■ **What to work on**:
Every line of the records that holds the word "will" should be copied out.

■ **Data to use**:
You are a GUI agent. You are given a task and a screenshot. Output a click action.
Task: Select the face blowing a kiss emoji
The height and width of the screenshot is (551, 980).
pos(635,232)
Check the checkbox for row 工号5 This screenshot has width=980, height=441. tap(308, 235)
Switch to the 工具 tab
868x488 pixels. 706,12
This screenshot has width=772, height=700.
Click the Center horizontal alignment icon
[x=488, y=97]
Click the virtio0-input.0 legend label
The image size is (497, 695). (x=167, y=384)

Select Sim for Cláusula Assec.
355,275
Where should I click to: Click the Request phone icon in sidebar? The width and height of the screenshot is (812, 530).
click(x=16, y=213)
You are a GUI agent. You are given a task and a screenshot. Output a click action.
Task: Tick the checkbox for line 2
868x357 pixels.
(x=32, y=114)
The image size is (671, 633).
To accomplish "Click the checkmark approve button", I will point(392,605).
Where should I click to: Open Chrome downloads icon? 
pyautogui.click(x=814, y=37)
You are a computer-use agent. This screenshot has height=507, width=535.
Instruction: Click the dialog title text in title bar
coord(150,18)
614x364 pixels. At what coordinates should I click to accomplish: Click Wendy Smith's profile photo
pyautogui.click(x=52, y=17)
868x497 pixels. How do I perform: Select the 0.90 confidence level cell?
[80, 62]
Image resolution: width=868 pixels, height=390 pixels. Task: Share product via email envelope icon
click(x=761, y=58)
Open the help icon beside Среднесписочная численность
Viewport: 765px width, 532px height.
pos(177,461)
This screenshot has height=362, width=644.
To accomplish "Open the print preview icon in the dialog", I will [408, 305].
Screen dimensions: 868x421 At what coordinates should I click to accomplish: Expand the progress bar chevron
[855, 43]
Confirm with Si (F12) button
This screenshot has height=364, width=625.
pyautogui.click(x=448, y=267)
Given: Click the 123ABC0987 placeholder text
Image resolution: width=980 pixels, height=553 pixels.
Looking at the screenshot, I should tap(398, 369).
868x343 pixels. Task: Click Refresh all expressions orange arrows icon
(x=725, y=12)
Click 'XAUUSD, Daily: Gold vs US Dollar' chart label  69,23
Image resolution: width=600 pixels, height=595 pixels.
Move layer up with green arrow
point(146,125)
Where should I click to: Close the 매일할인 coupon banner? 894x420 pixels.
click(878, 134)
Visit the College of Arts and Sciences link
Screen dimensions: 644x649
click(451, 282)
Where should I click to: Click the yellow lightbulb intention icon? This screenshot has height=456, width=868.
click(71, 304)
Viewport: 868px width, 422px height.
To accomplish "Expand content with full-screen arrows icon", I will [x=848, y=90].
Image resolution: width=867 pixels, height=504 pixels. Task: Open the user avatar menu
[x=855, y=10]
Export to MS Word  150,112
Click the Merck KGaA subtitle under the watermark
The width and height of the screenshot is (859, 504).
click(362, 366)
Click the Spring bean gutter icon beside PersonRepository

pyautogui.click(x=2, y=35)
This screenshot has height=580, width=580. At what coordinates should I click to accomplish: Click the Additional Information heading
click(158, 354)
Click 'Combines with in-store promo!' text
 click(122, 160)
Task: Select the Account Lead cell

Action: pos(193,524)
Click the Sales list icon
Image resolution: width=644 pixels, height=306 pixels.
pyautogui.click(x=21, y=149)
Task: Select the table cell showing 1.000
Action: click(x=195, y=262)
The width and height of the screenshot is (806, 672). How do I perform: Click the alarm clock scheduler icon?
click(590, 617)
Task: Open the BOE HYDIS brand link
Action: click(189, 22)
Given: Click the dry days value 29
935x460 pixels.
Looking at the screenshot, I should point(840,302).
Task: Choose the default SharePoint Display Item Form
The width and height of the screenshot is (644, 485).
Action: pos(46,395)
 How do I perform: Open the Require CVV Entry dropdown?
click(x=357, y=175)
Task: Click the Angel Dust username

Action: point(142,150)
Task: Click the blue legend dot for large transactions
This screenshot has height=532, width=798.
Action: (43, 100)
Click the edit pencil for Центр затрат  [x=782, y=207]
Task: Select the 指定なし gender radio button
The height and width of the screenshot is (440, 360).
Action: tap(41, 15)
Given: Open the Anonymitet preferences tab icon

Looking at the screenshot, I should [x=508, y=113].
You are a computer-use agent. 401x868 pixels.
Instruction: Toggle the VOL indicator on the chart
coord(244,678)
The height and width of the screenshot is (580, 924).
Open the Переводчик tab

■ **Your response**:
To accomplish "Click the checkmark approve button", I will point(392,605).
To accomplish "Open the print preview icon in the dialog", I will [408, 305].
To accomplish "Expand content with full-screen arrows icon", I will [x=848, y=90].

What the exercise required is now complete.